Making the fastest track

This week’s Riddler Classic is a problem about minimum-time optimization.

While passing the time at home one evening, you decide to set up a marble race course. No Teflon is spared, resulting in a track that is effectively frictionless. The start and end of the track are 1 meter apart, and both positions are 10 centimeters off the floor. It’s up to you to design a speedy track. But the track must always be at floor level or higher — please don’t dig a tunnel through your floorboards. What’s the fastest track you can design, and how long will it take the marble to complete the course?

My solution:
[Show Solution]

5 thoughts on “Making the fastest track”

  1. Hi Laurent,
    Nice solution as always. I had a similar approach but one thing that bothered me is the possibility that a (partially) non cycloid curve that hits the ground beyond the ‘optimum’ point P in this solution could be net faster. The argument being that though this new curve gets to vertically above P (say Q) with a lower speed at that point, it could get to this point faster, allowing for a net faster time to floor than through P. I went ahead and showed that cannot be the case. Also an animation…
    https://www.starvind.com/math/on-the-fast-track/

  2. I agree with your derivation but I think you made it harder than it needed to be in the interesting case that h < l/pi.
    You consider portions of a brachistochrone which descend out to a shorter distance than (pi h / 2) and then have a hard corner and go flat. But if you think of that brachistochrone-portion and straight curve as a curve from (0,0) to (pi h/2,h) then it must take longer to get there than the half-brachistochrone.
    So there was no need to do the second optimization, the best curve MUST be a half-brachistochrone, a straightaway, and a half-brachistochrone.

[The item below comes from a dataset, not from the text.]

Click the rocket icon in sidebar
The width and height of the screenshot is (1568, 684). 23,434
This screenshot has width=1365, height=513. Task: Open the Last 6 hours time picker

    1. I guess you mean cycloid when you say brachistochrone. Technically, brachistochrone is just the shortest time path.
      I’m not sure it’s obvious that the half cycloid to floor is faster than greater than half cycloid to point above floor and then meeting floor at a later point with a different curve. It turns out that half cycloid is the best but needs proof. (my comment above).

      1. Suppose you take a half-cycloid to the point (x,y) which is above the floor, and then some small additional path to (x’,y’). Then either I am continuing the half-cycloid, which goes higher and is therefore worse than going straight across, or the total path to (x’,y’) is not the cycloidal path to that point, and is therefore not optimal. Since (x’,y’) is still above the floor, the cycloidal path to (x’,y’) is better than the suggested curve.
        So it’s clear that you don’t need to consider such constructions — it does not require calculation.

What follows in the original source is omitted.